I think I'd prefer my saviours to stand in front and be honest. Terrorising messages of extinction...or else...are unsophisticated for such allegedly superior beings. Bad behaviour patterns have rarely been cured by the threat, 'You will die!' We could ask the tobacco industry...

And when they make a date, it's considered rude to break it.

posted on May, 12 2012 @ 11:44 AM
reply to post by Kandinsky

Yeah, I agree that we do tend to yearn 'above' when our lifestyles wobble slightly
and tucked-up in our beds, we yearn for something -or someone to come down
and change everything for the better.

The days of Betty and Barney Hill, the strange 'Thing' of Warminster and Billy
Meier's dangling craft will always make me wonder if it is nuts-and-bolts visits
or as another said, a thought-process problem.

posted on May, 12 2012 @ 11:50 AM
reply to post by A boy in a dress
Well there's no saying it can't be both? People misidentify and lie to their heart's content every day of the week. This doesn't mean that some of them don't also have experiences that fall *outside* of our expectations.
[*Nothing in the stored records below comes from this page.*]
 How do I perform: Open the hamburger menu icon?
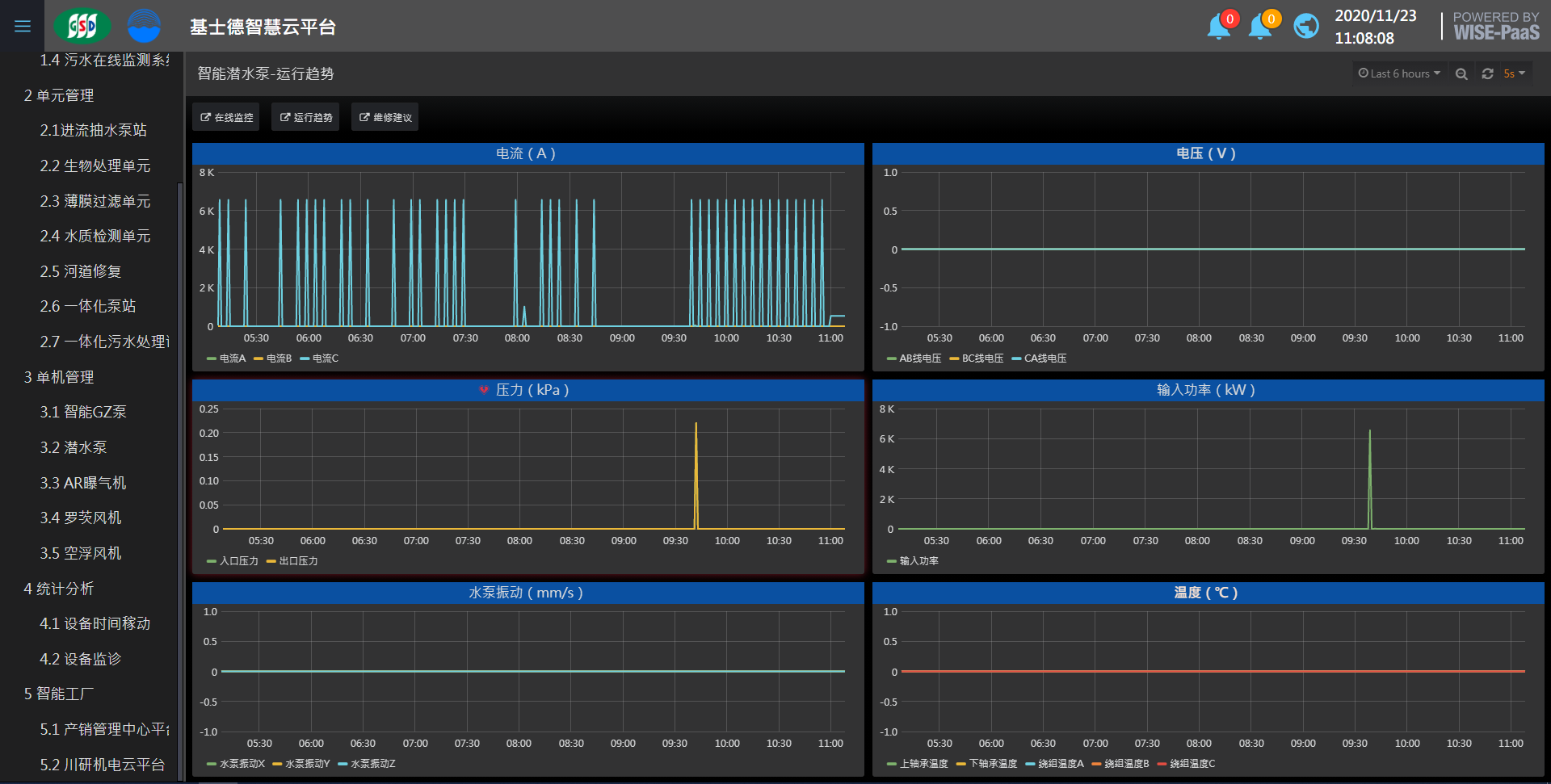click(x=23, y=27)
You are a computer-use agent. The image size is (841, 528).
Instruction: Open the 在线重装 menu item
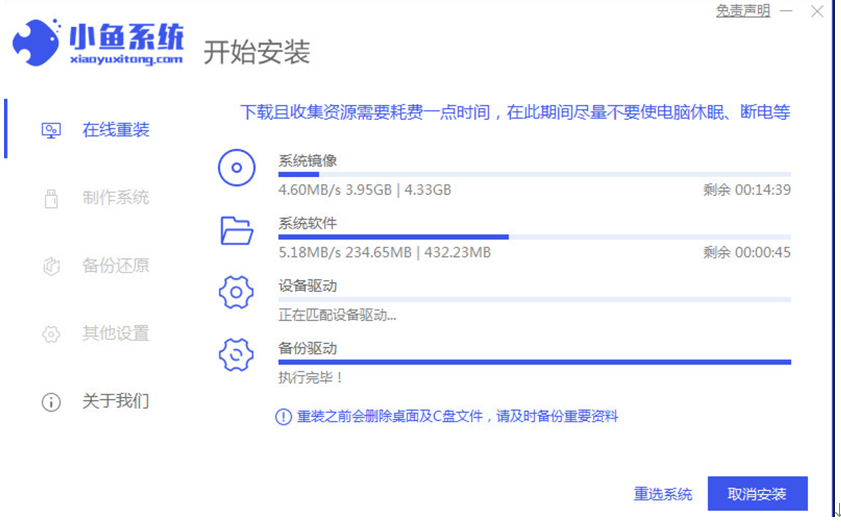115,130
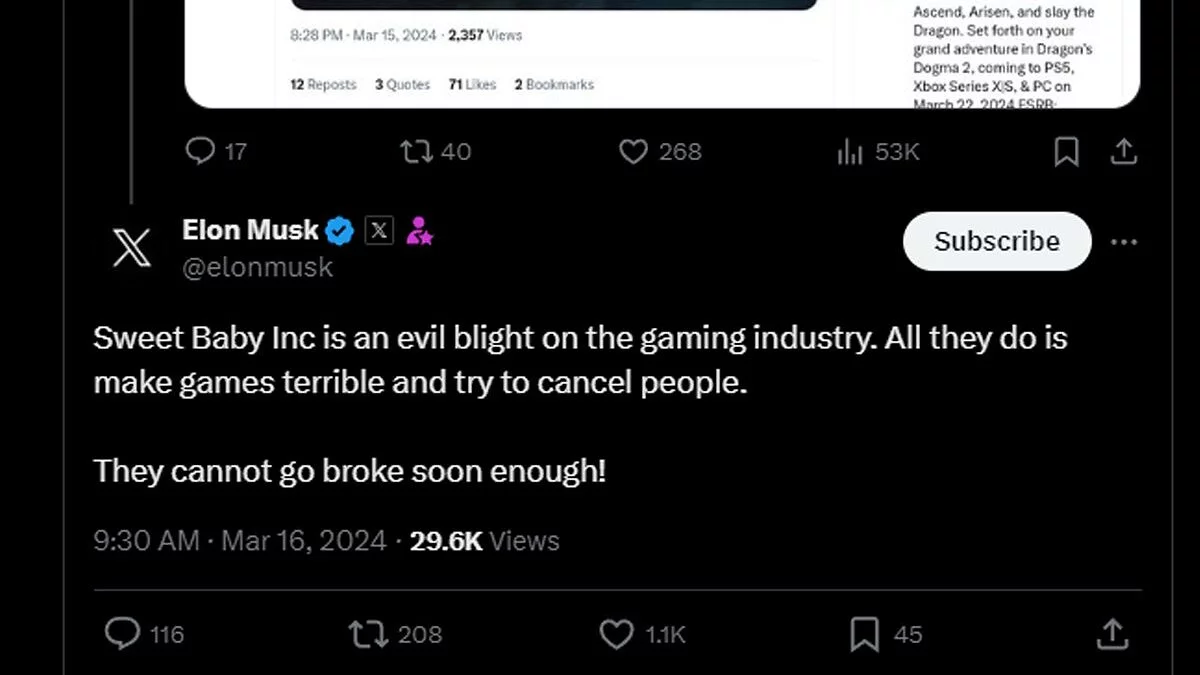Repost the upper tweet showing 40 reposts

(414, 151)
These subjects require a least some tolerance for ambiguity and the extremists of all sides don't have the capacity to understand that.
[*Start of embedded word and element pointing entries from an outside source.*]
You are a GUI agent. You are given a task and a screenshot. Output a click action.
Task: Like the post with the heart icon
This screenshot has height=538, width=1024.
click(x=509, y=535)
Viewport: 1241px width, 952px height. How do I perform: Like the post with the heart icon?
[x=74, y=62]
posted on May, 12 2012 @ 12:19 PM
reply to post by Kandinsky

Sorry for the delay.
I agree, just when we think we've got a handle on this thing called
life, a curve-ball is thrown and we feel we're back to square-one.
Half a century of being here and I can testify to that!!

When an experience is related and the witness does attempt to
provide an explanation or reveals the way they saw the event, then I
don't have a problem with that.
It's how we're built, we need our 'Logic-ciruits' to tell us we're okay.

It's when the witness begins the 'Oh... and I'm involved in a BIG way
and the Space-people promised to come back... to me especially'
Then I roll my eyes and sigh.

posted on May, 12 2012 @ 12:29 PM

Originally posted by Kandinsky
reply to post by stirling
Yeah, I know and I could've added Kinross and Valentich too.

I wasn't really aiming at genuine UFOs, but more the belief-systems that go with the subject and the phenomena. There's a history here that is dark and unhealthy and we all go exploring it at our own peril!

I travel the 'blogosphere' and there's plenty of evidence that some folk lose their way in this field.